Two Halves Don't Make a Whole
- amrapalimakhija13
- Jul 22, 2025
- 3 min read

It’s the third night in a row where I find myself listening to sad music, with a pit in my stomach that only goes away momentarily during the day when I’m out with friends, in the gym or watching some stupid shit on Instagram.
I didn’t come home the entirety of second semester, not very normal behaviour for someone who lives a two-hour flight away. I told my parents it’s because I wanted to explore Bombay, and because I’m learning to love this city. I didn’t lie. I just didn’t tell the whole truth.
I have two homes here in Delhi. A pair of slippers for each, a face wash for each, a room in each. But there’s a catch- I only get one parent per house. I think after a point I realized that my small heart can’t take the constant back and forth, and the emotional baggage that comes with it. So, when I got to live in an apartment in Bombay, one that I can call my only home in the city, I felt a new kind of comfort. Something I haven’t felt since I was eleven.
By this point I’ve burst into tears, because the only person I’ve admitted this feeling to once ended up telling me “Not everyone has two houses like you, you can just sleepover at any whenever you want.” Thanks for the reminder, at least you get to see your mom and dad having dinner together every night. Now it's public information, for you to form your own opinion on. Child of separation is sad because her parents' marriage failed... so don't be a dick (please).
My parents talk like two colleagues catching up after being away in different cities for client meetings. They don’t talk like two people who used to be married to each other, I don’t know what that’s supposed to sound like actually, but I know that’s not what they sound like.
I never talk about this because I feel like it’s not something worth mentioning. Also, the only way I know how to talk about it is to make jokes that make everyone around me uncomfortable.
What happens to a child when they grow up with a broken marriage looming over their head?

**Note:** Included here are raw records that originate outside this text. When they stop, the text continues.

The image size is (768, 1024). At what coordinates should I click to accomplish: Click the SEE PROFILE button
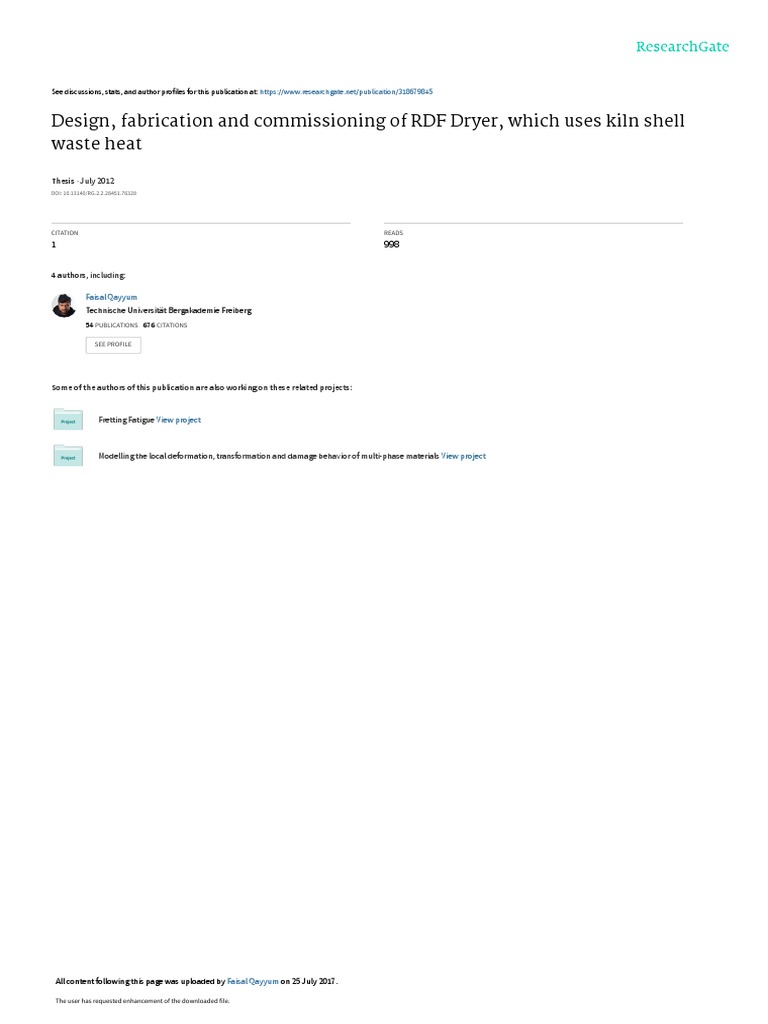point(113,345)
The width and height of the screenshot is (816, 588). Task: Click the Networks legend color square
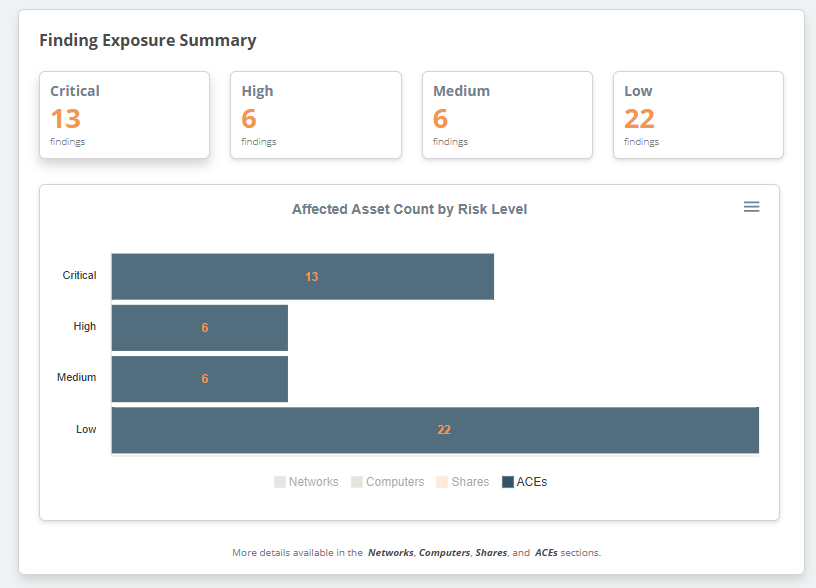pos(280,482)
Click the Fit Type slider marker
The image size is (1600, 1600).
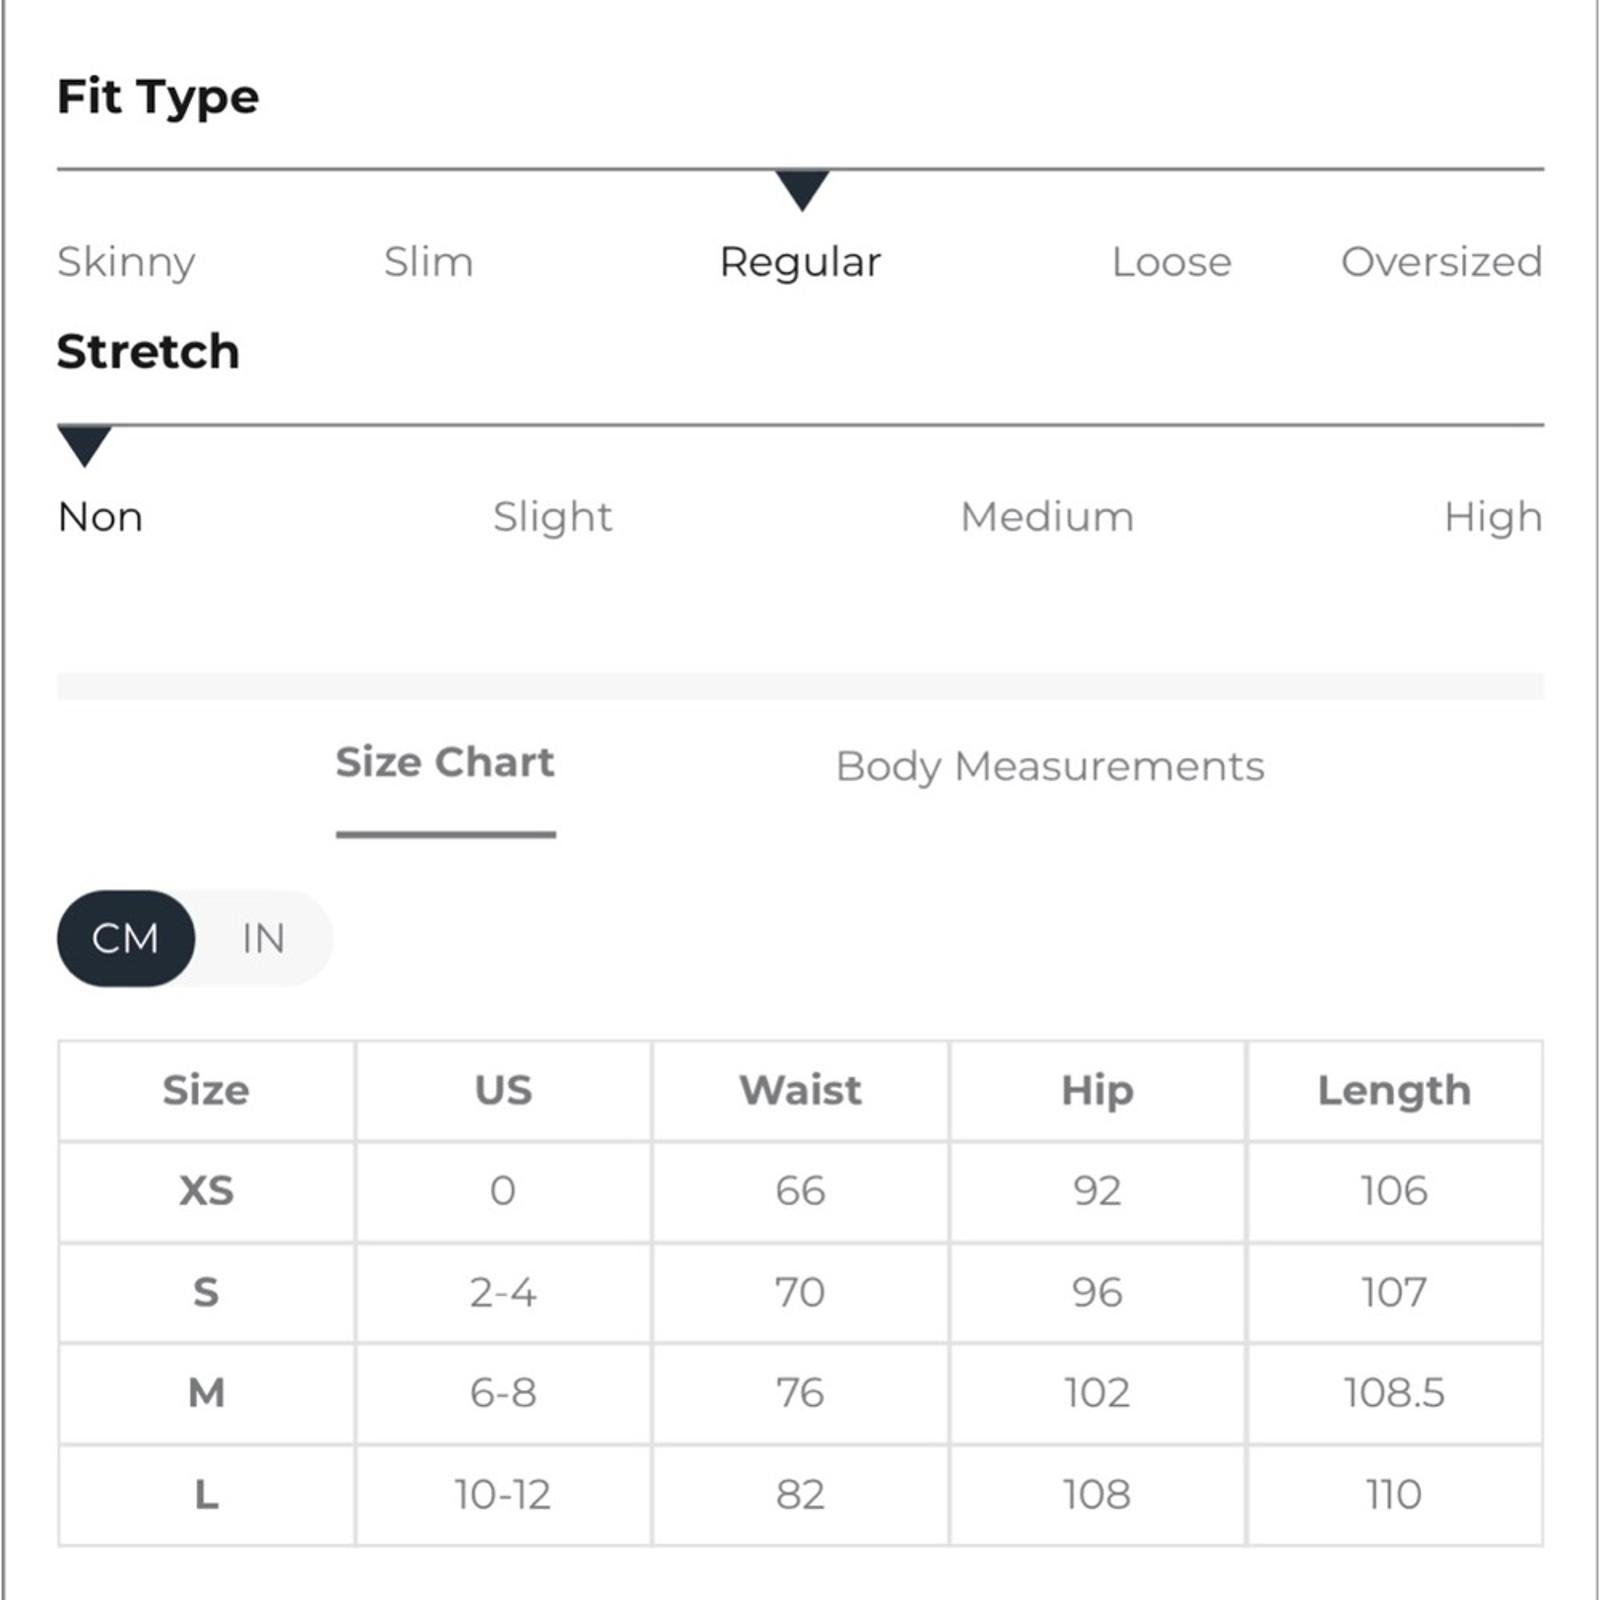point(802,190)
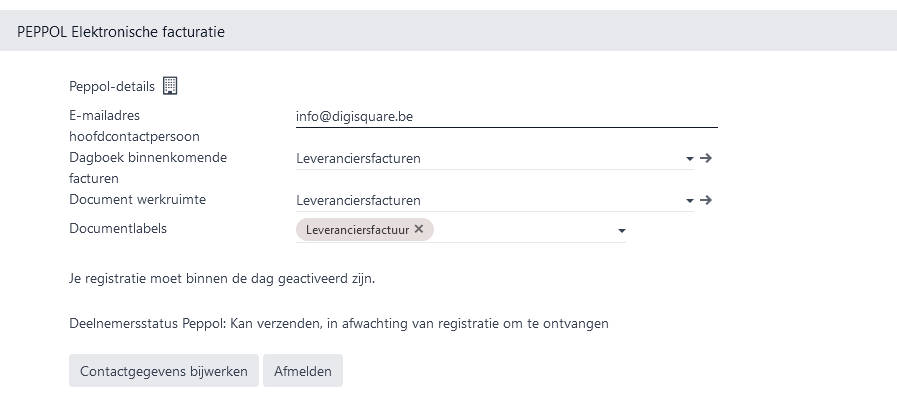Open Document werkruimte record via arrow icon

point(706,200)
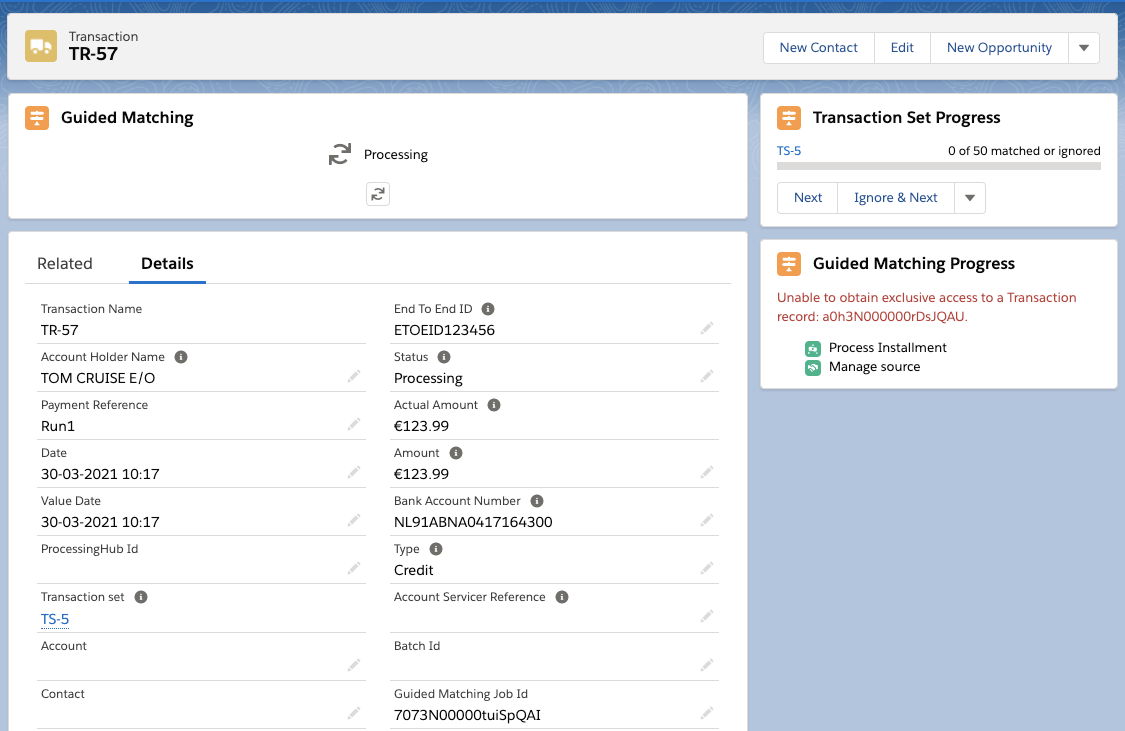Click the Manage source icon
The width and height of the screenshot is (1125, 731).
(x=813, y=367)
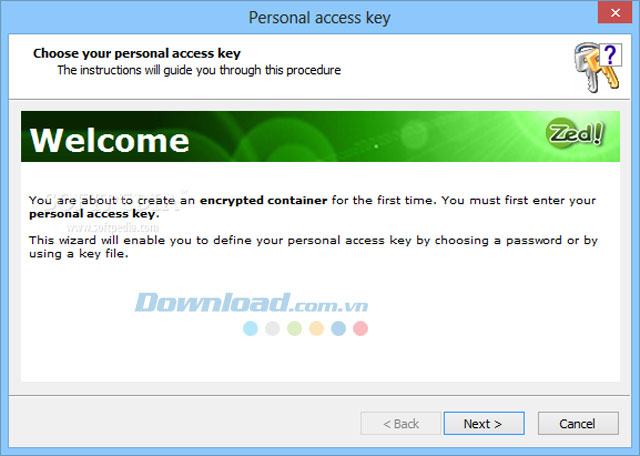Click the Choose your personal access key heading
This screenshot has width=640, height=456.
(137, 53)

Where are all those kids? I sometimes feel like I’m the only one. I know I’m not. But it just feels like it. “Do you spend more time at your dad’s house or your mom’s?” I actually spend most of my time in my head thinking about how one would feel when I’m at the others house. So, my solution for this is just staying 1,400kms away, where I’m not at either of their houses. At least they’ll both be equally sad about it.
Every time someone wishes their parents happy anniversary on their story, I cringe a little, it makes me sad. And jealous. I got asked if it makes me sad that my parents are separated. I replied with “I’m used to it”, that’s not an answer. The answer to that question is yes. It does.
I probably won’t come home next semester also, because once I get a taste of that comfort, I never ever want to let go. Except for Diwali. Bombay doesn’t know how to do Diwali like us.
Have you watched marriage story? It’s so relatable! Oh wait…maybe only for me. Haha. Anyways.